Driving onto the medical campus on a Monday morning feels like 2300 on a Friday night. The traffic is minimal. There is no one around. I compete with no one for parking spots. When I get out of the car, my footsteps echo through the empty parking structure.
I first meet people at the front doors, where I go through screening. “No, I haven’t been coughing.” “No, I’m not short of breath.” I have my temperature taken, and I’m given a sticker that tells others that—at least upon arrival—I am afebrile.
I keep walking. I meet no one else. The hallways are empty. The elevator comes right away. My footsteps echo down the ward.
***
We’ve been watching, waiting as COVID-19 has swept the globe. Many of us initially felt this was a problem that would remain isolated to China, as MERS and SARS did.
And then Italy ran out of ventilators.
I think this was the day most of us (myself included) realized this was not MERS or SARS. This was coming for our hospitals and our homes. This was when we realized that although this was a minor disease in many, it was a severe enough disease in enough people that it could devastate our healthcare system.
So we canceled surgeries, encouraged people to stay home when appropriate. We canceled well-checks and follow-ups. We canceled elective visits. We managed things outpatient that would have normally been done inpatient. We managed things over the phone that would have normally been done during a clinic visit. We’ve expanded telehealth and done anything we could to keep people out of the healthcare establishment and at home safely.
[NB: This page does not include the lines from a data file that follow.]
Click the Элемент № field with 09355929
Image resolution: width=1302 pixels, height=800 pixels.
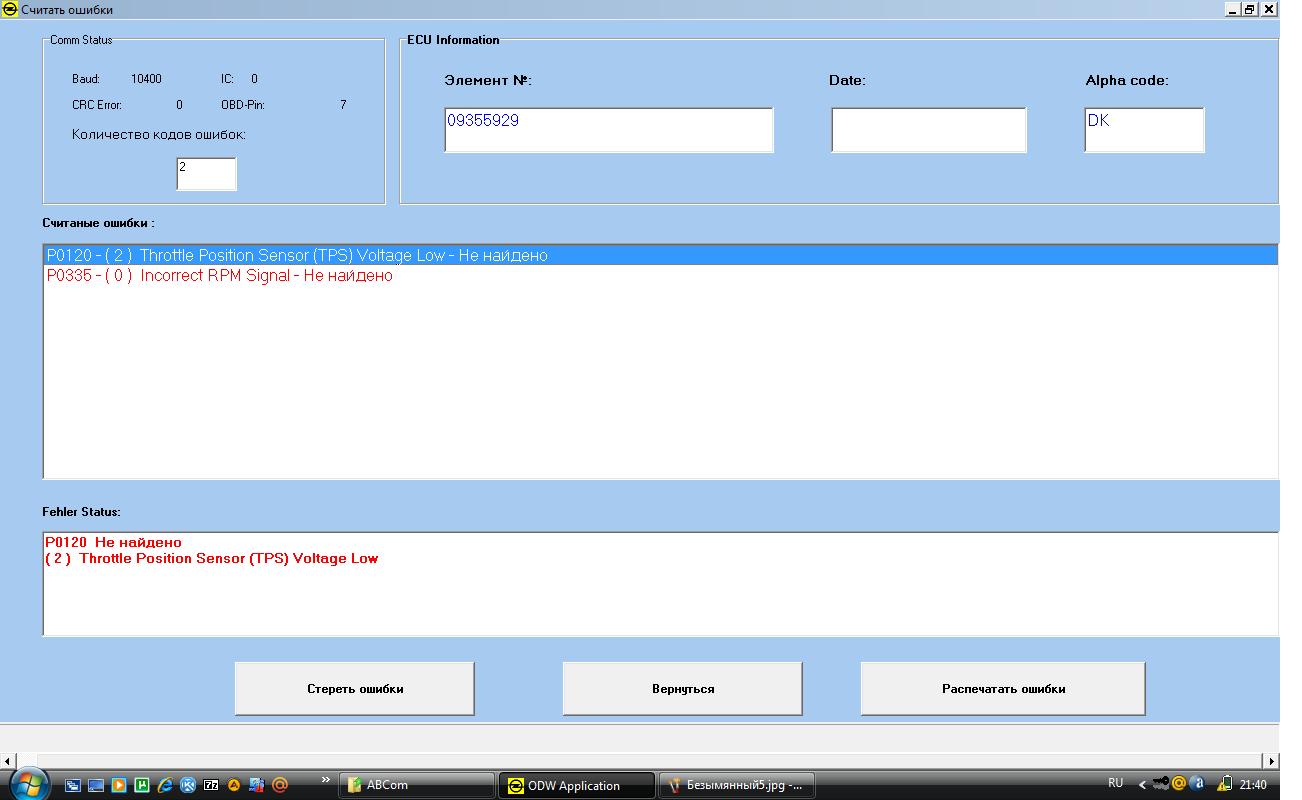click(x=608, y=130)
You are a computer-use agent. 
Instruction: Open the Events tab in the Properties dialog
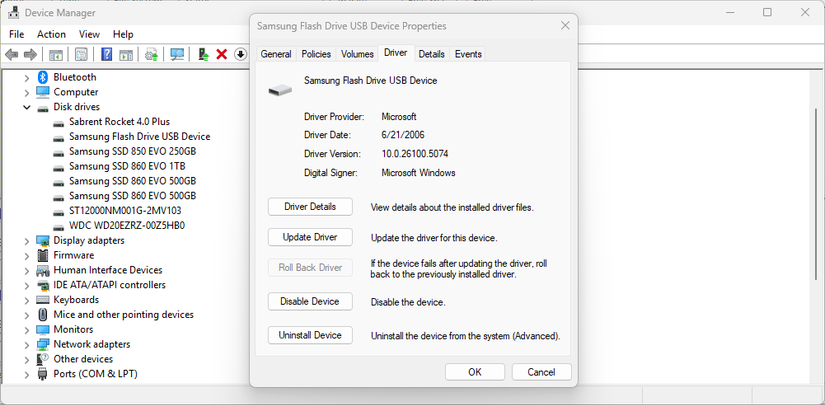click(467, 54)
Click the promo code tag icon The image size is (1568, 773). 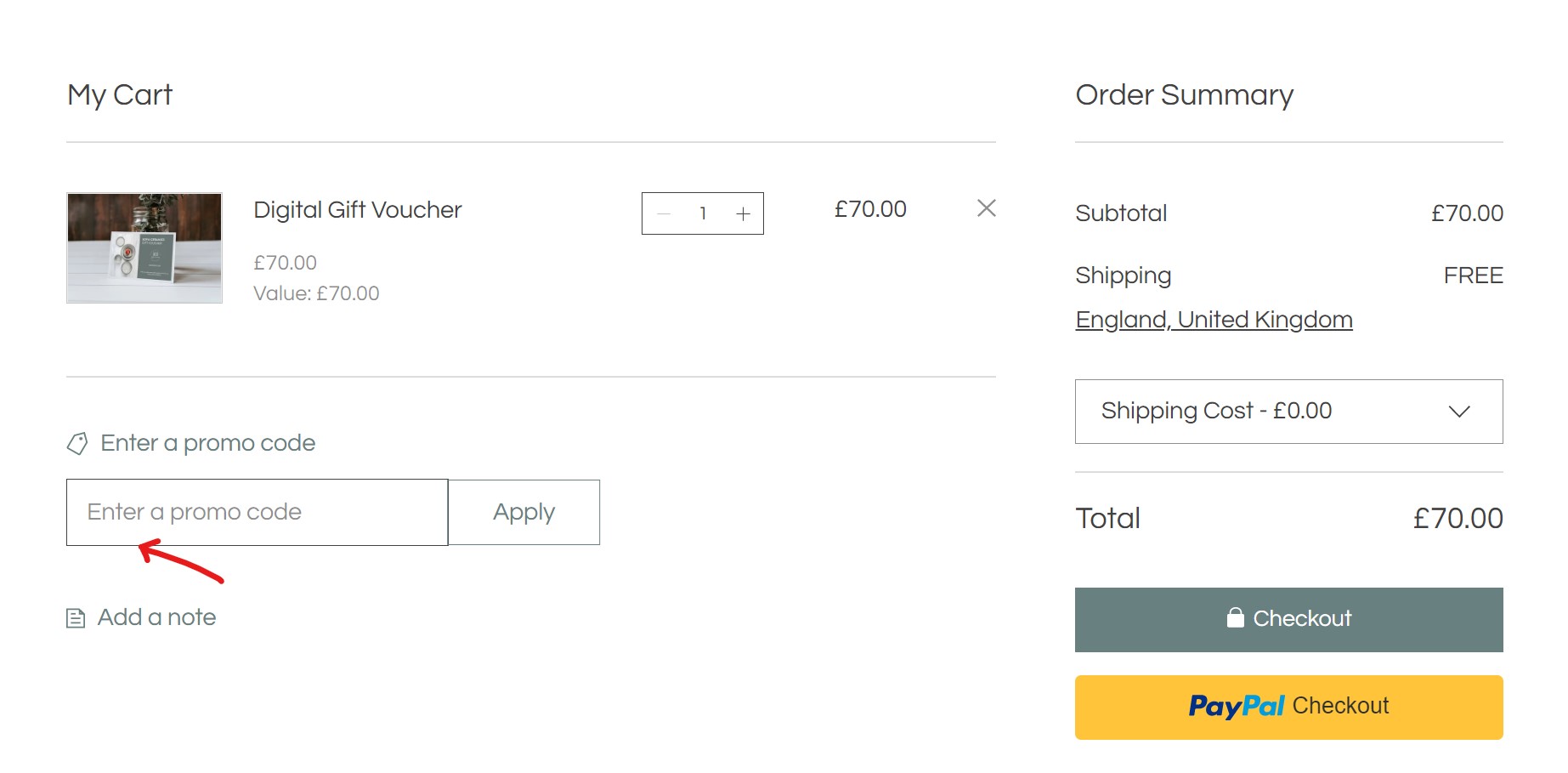[x=77, y=443]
We’ve watched Washington and California and New York grapple with this disease. We’ve watched as they run out of space for patients or created makeshift morgues. We’ve watched them make desperate pleas for physicians, nurses, ventilators, and PPE. We’ve seen the overcrowding, the bed crunch, the makeshift hospitals and ICUs.
Now, the rest of us wait. We’ve watched the patients start to trickle in, more and more every day. We’ve watched the number of cases exponentially increase, the line seemingly more and more vertical every day. We’ve made plans for staffing, for makeshift units. But largely, it feels like waiting. We know a freight training is coming, because we’ve seen it hit China, Italy, Seattle, and New York. But we don’t know when.
It is a horrible, terrible feeling to be waiting and watching. I am trying to sleep and exercise and eat well and laugh and meditate. I am trying to appreciate the now, when I can go home and see my family. When everyone I love is still OK.
But we know it is coming.
Our fates were sealed months ago, when COVID-19 began traversing the globe on the backs of the asymptomatic. Our case rates tomorrow will be determined by exposures that happened two to fourteen days ago. Our hospitalizations will be days beyond that.
So, for now, I try to smile. I try to relax. I try to drink a glass of wine after work and laugh through virtual happy hour with my family.
But it’s coming. And the silence is deafening.